Badgers spread the disease in the UK, but a planned cull of badger populations had been held up by protests by environmentalists.
"It's a graphic reminder for me that we cannot give up on the fight with TB at home. Once you let it go it will take off very quickly," he said.
UK farmers were also concerned that some would use the growth of these herds to restrict market access.
New Zealand sheepmeat exporters would again be unable to fulfil their quota into Europe. Shipments had dropped from a 99.8 per cent utilisation of the 227,854 tonne quota between 2007-2009 to 87.1 per cent in 2010 and 80.1 per cent in 2011.
Officials he had talked to had not expressed any concerns yet over New Zealand's inability to meet the quota, he said.

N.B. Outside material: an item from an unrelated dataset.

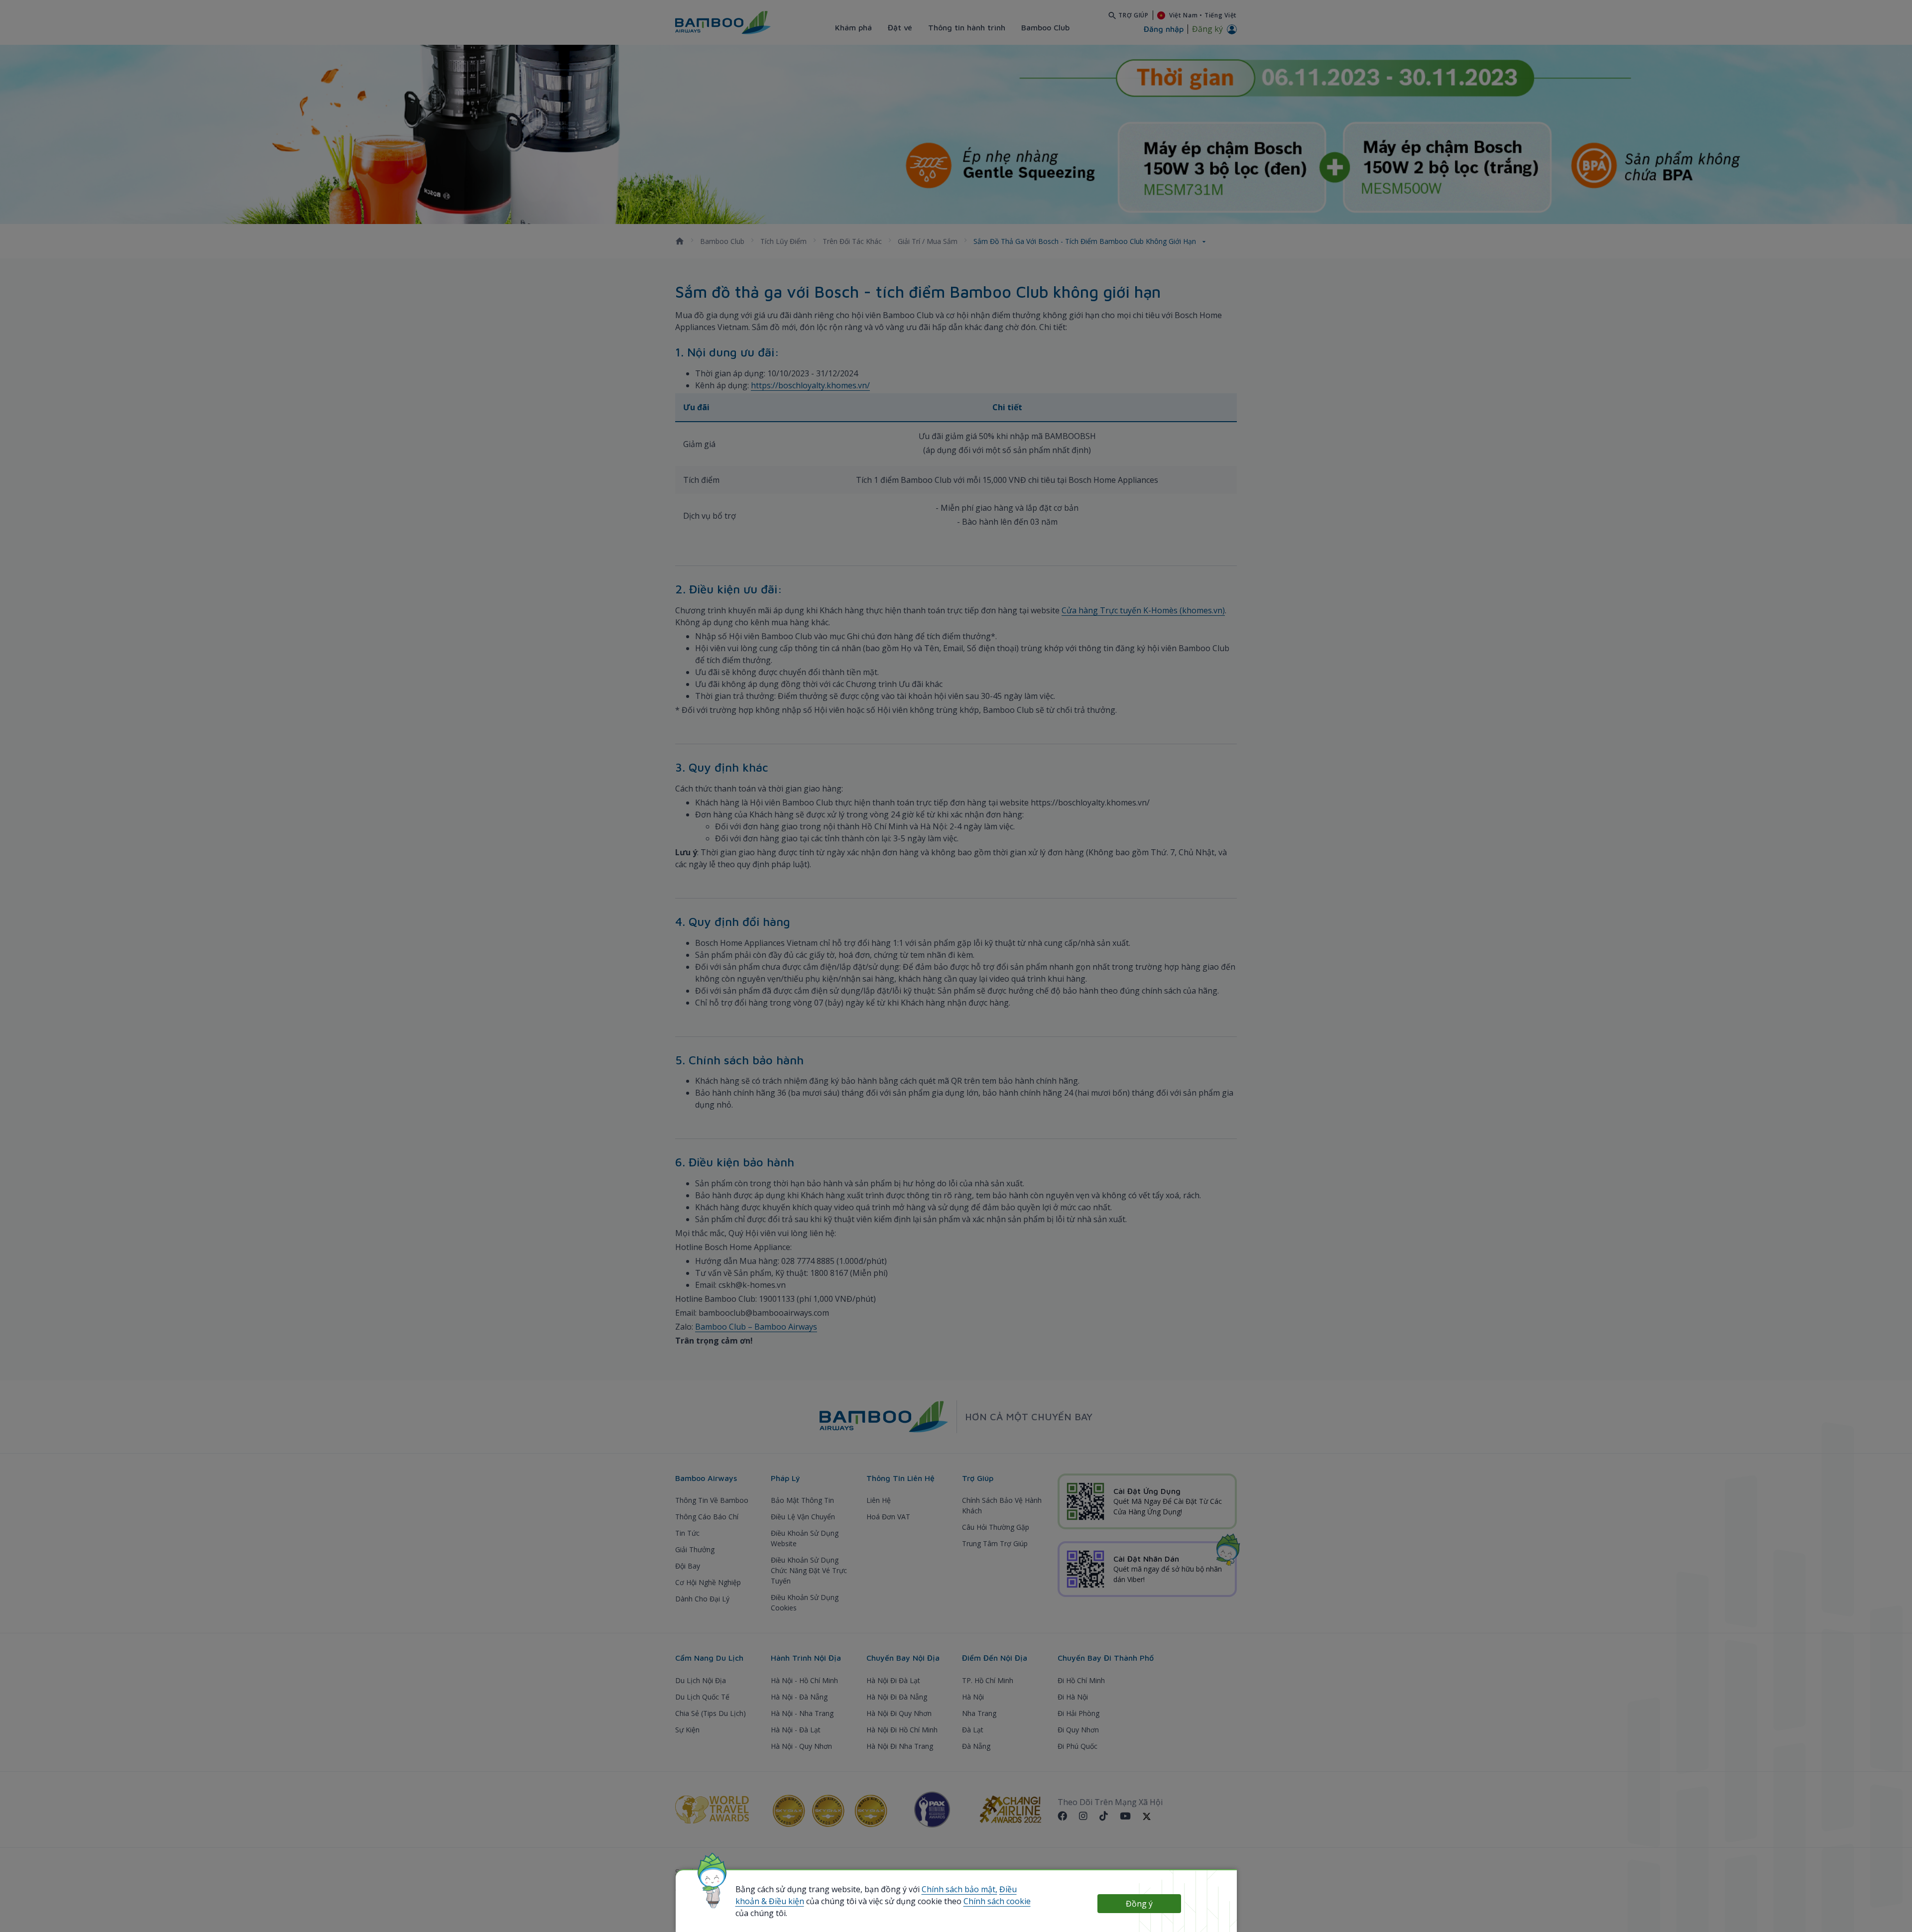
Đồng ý (1139, 1903)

About 42 per cent of New Zealand's sheepmeat went into Europe, providing a 52 per cent of overall returns by value.
"It looks increasingly like we won't get to 80 per cent of our quota," he said.
New Zealand's low lamb crop was the main reason the quota would remain unfulfilled, he said.
While Europe was still an important market, it did not take all of New Zealand's sheepmeat cuts from the whole of the carcass.
There were other markets around the world that were prepared to pay more for other parts of the carcass.
"If Europe is not going to pay the money then our exporters will take their business elsewhere," he said.